Entre as damas o beijo é praxe estab’lecida,
Cumprimento banal – ridículos da vida:


(Imitando o encontro de 2 senhoras na rua)


– Como passou, está bem? (Um beijo.) O seu marido?
(Mais beijos.) – De saúde. E o seu, Dona Mafalda?
– Agora menos mal. Faz um calor que escalda,
Não acha? – Ai Jesus! Que tempo aborrecido!…


Beijos dados assim, já um poeta o disse,
Beijos perdidos são.


(Perder beijos! que tolice!
Porque é que a mim os não dão?)


O osculum pacis dos cardeais
É outro beijo de civ’lidade;
Beijos paternos ou fraternais
São castos beijos, só amizade.
As flores também se beijam
Em beijos incandescidos,
Muito embora se não vejam
Os ternos beijos das flores.
Há outros beijos perdidos:
Aqui mesmo,
Há aqueles que os atores
Dão a esmo,
Dão a esmo e a granel…
Porque lhes marca o papel.


– Mas o beijo d’amor?


Sossegue o espectador,
Não fica no tinteiro;
Guardei-o para o fim por ser o «verdadeiro».
Com ele agora arremeto
E como é o principal,
Vai apanhar um soneto
Magistral:


Um beijo d’amor é delicioso instante
Que vale muito mais do que um milhão de vidas,
É bálsamo que sara as mais cruéis feridas,
É turbilhão de fogo, é espasmo delirante!

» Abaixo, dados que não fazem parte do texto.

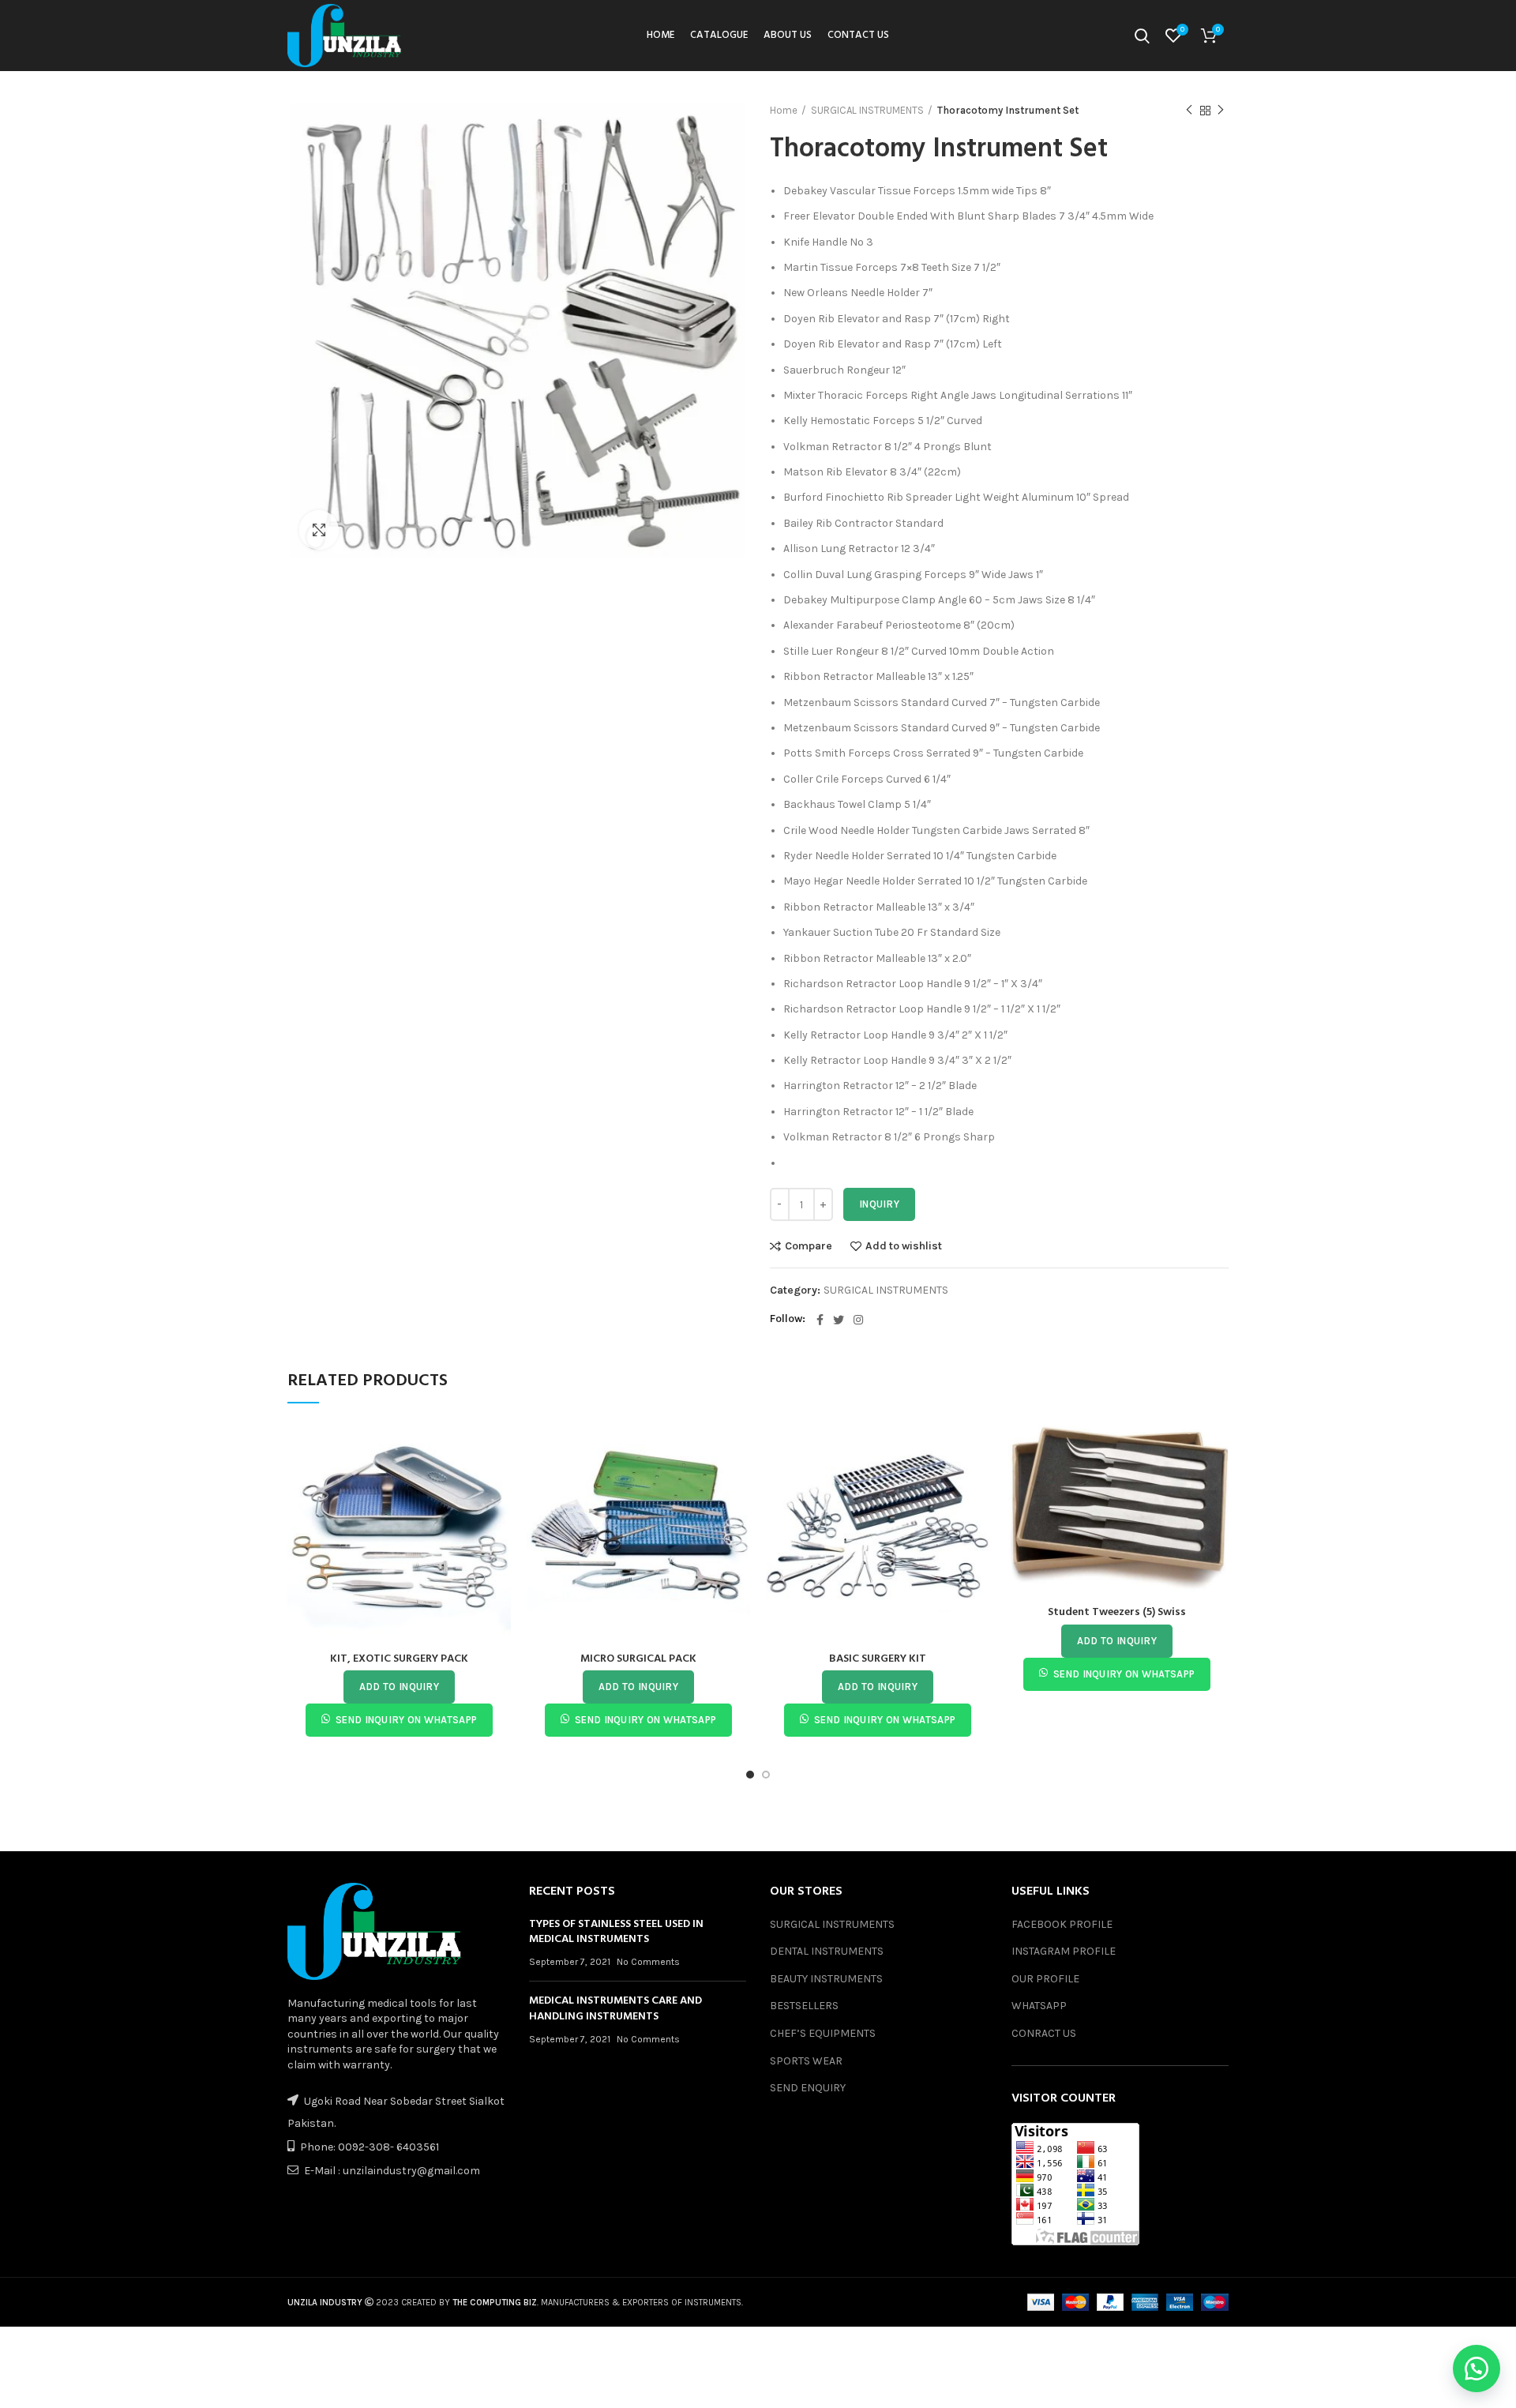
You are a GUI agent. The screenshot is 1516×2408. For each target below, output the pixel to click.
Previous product (1189, 110)
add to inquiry (399, 1686)
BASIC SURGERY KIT (877, 1659)
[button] (1476, 2368)
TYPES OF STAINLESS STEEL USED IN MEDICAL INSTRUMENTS (616, 1932)
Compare (808, 1246)
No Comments (648, 1961)
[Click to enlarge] (319, 530)
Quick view (499, 1481)
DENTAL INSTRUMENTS (827, 1951)
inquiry (879, 1204)
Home (783, 110)
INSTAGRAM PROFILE (1063, 1951)
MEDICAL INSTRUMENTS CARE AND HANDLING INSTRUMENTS (615, 2009)
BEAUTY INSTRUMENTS (826, 1978)
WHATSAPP (1039, 2005)
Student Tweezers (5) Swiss (1117, 1612)
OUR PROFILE (1045, 1978)
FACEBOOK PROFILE (1062, 1924)
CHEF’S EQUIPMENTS (823, 2033)
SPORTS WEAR (806, 2061)
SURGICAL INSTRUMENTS (867, 110)
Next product (1221, 110)
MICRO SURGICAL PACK (638, 1659)
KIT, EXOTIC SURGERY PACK (399, 1659)
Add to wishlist (903, 1246)
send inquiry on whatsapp (406, 1720)
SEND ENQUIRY (808, 2087)
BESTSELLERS (804, 2005)
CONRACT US (1043, 2033)
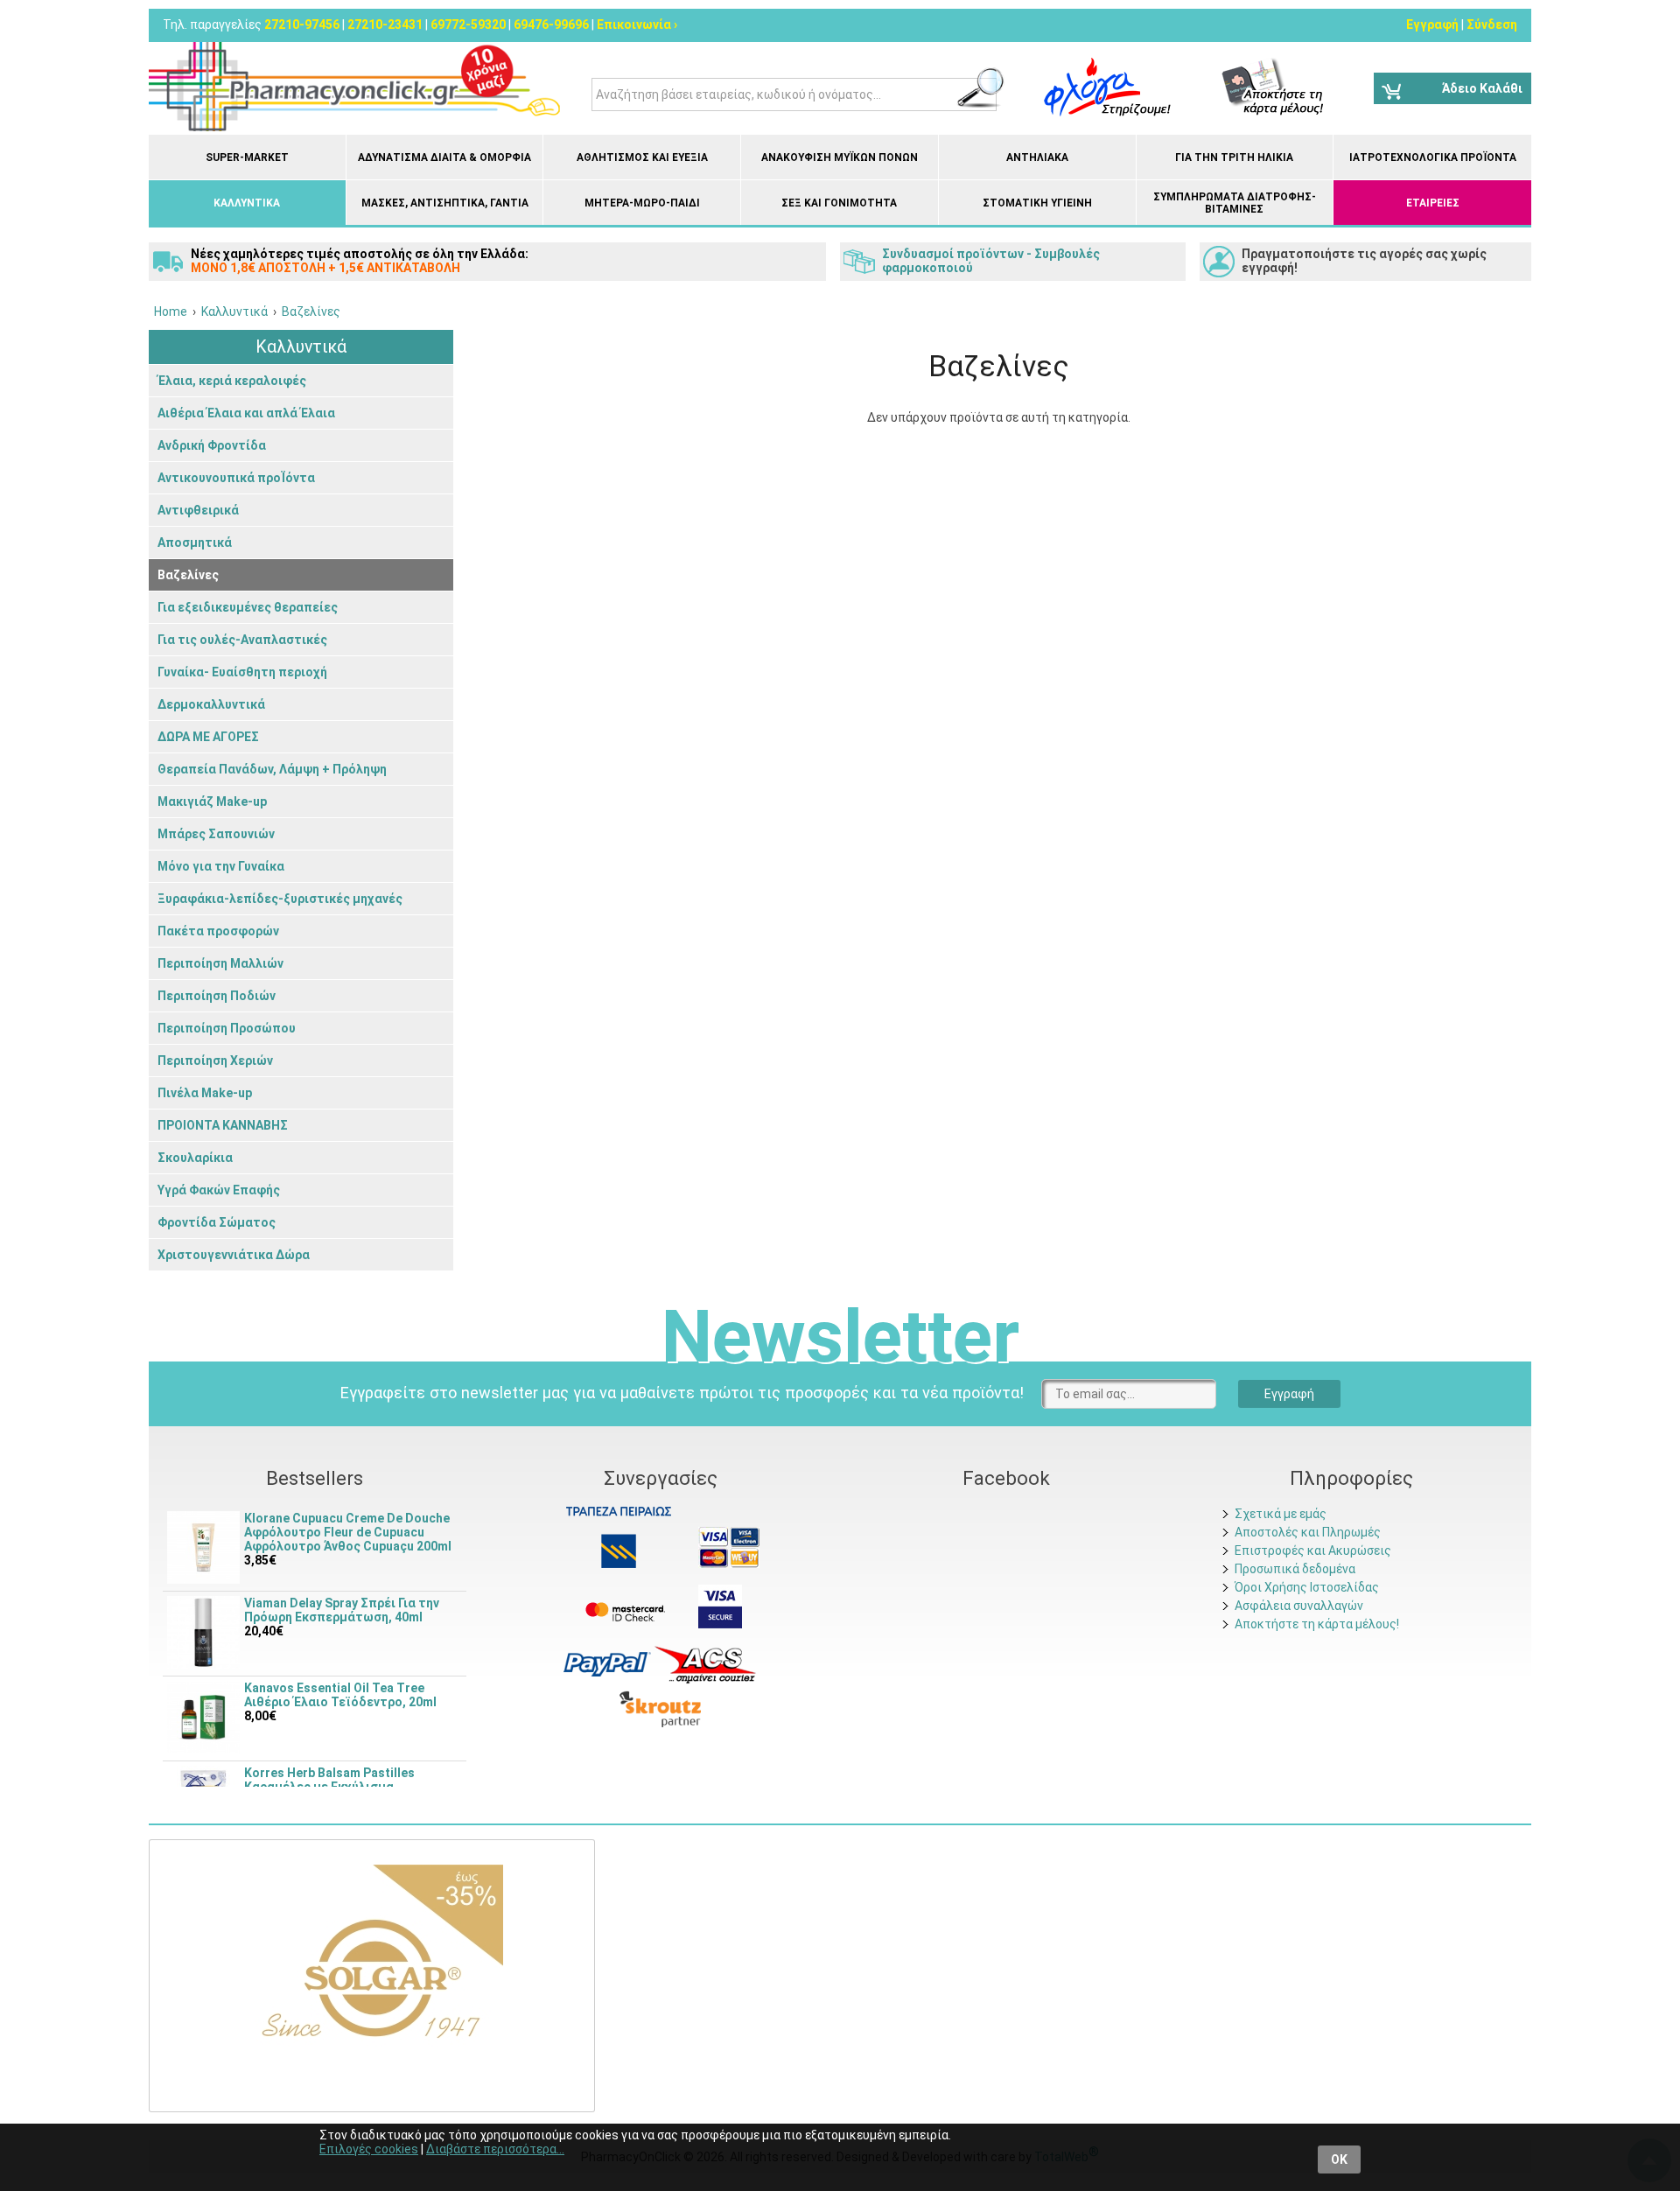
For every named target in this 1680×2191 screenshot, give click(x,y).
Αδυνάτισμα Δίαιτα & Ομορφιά (444, 157)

Não é um beijo puro. É beijo estonteante,
Pecado que abre o céu às almas doloridas.
Ah! Como é bom pecar co’as bocas confundidas
Num desejo brutal da carne palpitante!


Os lábios sensuais duma mulher amada
Dão vida e dão calor. É vida desgraçada
A do feliz que nunca um beijo neles deu;


É vida venturosa a vida de tortura
Daquele que co’a boca unida à boca impura
Da sua amante qu’rida, amou, penou, morreu.


(Pausa – Mudando de tom)

'O Beijo', de Gustav Klimt (1907-1908)
Desejava terminar
A beijar a minha amada,
Mas como não tenho amada,
(A uma espectadora)
Vossência é que vai pagar…
Não se zangue. A sua face
Consinta que eu vá beijar…

……………………. 

(atira-lhe um beijo)

Um beijo pede-se e dá-se,
Não vale a pena corar…


                                                       in Poesia - Mário de Sá-Carneiro
                                                            organização de Fernando Paixão,
                                                            São Paulo, Editora Iluminuras, 2001

      Por aqui me fico, não sem lembrar esse saber popular que diz que "À honra dos santos se beijam as pedras".

      E para os menos "santos", deixo a versão mais secular e profana: "À boca que se beijou nunca mal se desejou".